● TASK TO CARRY OUT
Some lines below hold "axis". Pick them out and copy them.

(Data entries)
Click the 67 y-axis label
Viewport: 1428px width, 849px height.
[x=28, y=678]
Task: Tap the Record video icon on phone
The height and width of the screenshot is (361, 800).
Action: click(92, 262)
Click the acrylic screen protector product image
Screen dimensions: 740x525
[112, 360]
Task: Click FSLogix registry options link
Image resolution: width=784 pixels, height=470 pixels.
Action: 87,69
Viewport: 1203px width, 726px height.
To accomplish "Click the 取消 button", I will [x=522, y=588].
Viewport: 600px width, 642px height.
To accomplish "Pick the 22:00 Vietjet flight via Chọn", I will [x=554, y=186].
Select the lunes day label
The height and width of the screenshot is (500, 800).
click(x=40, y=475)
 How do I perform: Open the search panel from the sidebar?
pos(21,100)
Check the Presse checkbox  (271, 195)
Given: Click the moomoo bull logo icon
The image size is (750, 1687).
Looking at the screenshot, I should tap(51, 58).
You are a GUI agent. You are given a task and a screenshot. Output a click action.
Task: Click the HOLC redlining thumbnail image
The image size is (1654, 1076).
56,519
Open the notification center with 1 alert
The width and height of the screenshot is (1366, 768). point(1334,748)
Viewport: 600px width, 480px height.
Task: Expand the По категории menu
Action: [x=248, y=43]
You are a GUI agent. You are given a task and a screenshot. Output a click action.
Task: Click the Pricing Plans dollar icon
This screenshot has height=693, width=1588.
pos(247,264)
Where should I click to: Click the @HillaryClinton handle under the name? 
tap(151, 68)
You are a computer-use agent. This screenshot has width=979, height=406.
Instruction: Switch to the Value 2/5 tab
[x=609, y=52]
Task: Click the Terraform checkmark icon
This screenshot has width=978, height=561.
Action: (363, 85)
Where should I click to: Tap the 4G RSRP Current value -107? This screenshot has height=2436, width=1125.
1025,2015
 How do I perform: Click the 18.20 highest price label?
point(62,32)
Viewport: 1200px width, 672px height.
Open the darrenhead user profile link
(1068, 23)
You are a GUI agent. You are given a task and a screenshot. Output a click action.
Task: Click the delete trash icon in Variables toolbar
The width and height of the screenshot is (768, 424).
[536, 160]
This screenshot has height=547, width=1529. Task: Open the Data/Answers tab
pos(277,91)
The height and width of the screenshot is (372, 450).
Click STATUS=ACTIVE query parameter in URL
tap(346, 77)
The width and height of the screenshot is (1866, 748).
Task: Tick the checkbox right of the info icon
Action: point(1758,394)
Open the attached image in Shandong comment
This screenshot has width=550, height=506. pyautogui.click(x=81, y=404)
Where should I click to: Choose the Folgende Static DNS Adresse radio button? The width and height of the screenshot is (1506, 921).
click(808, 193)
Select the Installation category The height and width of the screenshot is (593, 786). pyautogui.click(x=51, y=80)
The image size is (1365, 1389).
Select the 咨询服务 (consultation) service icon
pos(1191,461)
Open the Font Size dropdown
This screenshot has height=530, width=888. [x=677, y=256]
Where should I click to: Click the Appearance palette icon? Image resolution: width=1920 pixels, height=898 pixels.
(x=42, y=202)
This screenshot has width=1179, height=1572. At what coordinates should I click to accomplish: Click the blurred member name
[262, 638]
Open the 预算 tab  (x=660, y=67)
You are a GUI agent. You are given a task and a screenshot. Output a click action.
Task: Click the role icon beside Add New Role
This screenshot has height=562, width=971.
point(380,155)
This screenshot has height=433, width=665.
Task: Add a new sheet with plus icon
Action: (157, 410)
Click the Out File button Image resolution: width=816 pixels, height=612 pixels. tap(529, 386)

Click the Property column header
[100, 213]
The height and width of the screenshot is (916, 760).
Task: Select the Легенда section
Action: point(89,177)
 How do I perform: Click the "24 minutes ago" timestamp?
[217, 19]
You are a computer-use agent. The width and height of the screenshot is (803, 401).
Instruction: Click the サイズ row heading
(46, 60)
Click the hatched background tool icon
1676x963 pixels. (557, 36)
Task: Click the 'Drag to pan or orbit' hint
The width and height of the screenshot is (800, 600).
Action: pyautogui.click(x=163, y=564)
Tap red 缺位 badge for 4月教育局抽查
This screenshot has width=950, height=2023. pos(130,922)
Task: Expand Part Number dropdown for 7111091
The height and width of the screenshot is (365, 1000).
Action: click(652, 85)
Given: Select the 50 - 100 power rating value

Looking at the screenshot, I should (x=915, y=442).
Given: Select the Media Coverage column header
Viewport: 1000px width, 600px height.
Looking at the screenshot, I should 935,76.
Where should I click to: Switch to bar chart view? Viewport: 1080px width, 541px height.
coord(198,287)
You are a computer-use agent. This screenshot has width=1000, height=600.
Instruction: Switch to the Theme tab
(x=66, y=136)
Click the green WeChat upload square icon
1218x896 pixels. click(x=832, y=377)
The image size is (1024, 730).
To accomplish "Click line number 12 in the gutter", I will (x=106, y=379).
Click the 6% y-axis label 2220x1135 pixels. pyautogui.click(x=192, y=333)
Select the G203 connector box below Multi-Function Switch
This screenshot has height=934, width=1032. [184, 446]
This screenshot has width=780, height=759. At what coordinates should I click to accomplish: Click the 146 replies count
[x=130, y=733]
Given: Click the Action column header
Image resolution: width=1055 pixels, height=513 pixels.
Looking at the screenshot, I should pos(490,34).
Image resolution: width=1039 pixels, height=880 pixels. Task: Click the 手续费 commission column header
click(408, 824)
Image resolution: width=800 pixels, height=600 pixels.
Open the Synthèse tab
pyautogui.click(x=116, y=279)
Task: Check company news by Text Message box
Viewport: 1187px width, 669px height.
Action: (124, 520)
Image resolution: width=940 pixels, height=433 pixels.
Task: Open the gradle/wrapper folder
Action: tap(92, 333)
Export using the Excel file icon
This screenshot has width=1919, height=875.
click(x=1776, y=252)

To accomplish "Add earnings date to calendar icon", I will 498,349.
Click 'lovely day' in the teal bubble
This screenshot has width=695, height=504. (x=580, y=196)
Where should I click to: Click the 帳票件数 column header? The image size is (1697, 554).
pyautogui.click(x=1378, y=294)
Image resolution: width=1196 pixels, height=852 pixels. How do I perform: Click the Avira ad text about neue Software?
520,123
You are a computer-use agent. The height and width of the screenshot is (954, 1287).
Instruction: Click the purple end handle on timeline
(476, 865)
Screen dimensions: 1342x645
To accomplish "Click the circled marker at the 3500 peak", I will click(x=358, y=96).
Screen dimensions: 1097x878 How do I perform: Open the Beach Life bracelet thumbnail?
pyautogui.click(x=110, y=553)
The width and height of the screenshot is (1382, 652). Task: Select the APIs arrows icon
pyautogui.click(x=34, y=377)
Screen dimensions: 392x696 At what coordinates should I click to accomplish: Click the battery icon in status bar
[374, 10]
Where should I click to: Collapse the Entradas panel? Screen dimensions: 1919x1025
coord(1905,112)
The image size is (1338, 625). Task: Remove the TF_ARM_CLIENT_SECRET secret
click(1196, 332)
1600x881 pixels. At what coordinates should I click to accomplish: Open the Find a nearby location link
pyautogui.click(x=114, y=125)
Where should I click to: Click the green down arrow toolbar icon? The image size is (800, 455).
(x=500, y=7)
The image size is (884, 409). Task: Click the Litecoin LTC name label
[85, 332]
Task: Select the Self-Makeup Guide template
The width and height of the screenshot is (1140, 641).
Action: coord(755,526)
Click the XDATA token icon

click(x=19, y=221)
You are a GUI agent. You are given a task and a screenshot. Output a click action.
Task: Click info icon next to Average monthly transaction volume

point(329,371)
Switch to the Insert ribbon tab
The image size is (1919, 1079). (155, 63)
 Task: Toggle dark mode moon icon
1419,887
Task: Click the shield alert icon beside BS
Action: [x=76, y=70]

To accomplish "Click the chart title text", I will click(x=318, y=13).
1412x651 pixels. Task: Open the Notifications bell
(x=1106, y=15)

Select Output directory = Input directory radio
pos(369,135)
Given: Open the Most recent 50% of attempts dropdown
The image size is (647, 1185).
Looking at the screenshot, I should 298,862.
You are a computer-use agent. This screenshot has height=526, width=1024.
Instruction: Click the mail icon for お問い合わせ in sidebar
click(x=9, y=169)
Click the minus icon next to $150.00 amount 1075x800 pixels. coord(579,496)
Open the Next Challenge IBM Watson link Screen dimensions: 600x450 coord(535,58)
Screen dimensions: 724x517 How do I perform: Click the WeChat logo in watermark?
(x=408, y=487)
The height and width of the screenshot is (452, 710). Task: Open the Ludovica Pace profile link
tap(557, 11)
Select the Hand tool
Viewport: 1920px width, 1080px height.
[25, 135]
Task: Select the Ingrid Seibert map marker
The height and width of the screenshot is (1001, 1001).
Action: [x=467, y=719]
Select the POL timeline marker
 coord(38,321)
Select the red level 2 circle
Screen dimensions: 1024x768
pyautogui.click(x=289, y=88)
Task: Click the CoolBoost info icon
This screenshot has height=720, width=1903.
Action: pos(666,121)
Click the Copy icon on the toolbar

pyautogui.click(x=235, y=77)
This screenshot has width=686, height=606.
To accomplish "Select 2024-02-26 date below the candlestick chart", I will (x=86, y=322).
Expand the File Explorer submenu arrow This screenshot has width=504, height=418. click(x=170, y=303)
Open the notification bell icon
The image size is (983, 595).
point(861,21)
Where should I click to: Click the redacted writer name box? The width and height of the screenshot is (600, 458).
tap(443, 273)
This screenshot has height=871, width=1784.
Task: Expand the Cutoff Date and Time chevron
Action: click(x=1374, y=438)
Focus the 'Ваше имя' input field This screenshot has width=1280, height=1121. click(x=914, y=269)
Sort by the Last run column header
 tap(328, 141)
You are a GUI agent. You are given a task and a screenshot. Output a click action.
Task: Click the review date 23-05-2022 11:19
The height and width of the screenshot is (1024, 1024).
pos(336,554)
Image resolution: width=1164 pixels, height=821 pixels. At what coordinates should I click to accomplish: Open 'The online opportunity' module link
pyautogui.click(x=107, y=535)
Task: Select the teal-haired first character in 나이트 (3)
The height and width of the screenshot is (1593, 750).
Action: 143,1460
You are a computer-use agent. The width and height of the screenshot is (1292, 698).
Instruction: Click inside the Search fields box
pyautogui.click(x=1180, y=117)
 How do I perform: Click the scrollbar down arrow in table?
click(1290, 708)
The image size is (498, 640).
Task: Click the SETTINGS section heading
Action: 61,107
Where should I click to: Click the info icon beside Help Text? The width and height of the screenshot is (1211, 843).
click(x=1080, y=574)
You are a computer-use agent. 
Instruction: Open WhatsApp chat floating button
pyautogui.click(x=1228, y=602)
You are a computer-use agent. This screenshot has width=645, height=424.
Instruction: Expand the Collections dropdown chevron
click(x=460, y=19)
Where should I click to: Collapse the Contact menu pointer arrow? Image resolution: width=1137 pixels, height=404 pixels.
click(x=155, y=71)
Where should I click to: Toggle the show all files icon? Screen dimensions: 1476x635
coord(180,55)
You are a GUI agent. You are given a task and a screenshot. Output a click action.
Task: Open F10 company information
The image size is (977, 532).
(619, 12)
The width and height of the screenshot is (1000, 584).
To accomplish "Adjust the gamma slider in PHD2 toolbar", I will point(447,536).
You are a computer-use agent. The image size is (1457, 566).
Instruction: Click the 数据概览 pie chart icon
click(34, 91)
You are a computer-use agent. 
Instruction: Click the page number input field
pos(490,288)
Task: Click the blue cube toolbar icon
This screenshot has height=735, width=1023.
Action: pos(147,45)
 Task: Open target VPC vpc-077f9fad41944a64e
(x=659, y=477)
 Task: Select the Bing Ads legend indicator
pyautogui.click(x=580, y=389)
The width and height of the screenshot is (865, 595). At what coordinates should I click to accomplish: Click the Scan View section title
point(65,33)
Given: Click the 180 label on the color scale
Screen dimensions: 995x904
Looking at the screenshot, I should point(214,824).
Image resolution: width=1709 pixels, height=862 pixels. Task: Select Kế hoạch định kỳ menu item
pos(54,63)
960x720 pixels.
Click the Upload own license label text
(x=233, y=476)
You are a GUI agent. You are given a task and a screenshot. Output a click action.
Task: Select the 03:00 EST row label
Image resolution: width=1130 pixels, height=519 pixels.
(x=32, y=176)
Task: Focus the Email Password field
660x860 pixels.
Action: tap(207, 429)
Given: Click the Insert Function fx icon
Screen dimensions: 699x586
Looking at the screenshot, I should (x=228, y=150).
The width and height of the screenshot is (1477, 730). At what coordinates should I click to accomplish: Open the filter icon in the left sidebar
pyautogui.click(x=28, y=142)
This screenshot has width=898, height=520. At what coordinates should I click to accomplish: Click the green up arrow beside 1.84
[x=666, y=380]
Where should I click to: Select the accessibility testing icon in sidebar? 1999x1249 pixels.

● RESPONSE
Click the 67 y-axis label
Click the 6% y-axis label 2220x1135 pixels. pyautogui.click(x=192, y=333)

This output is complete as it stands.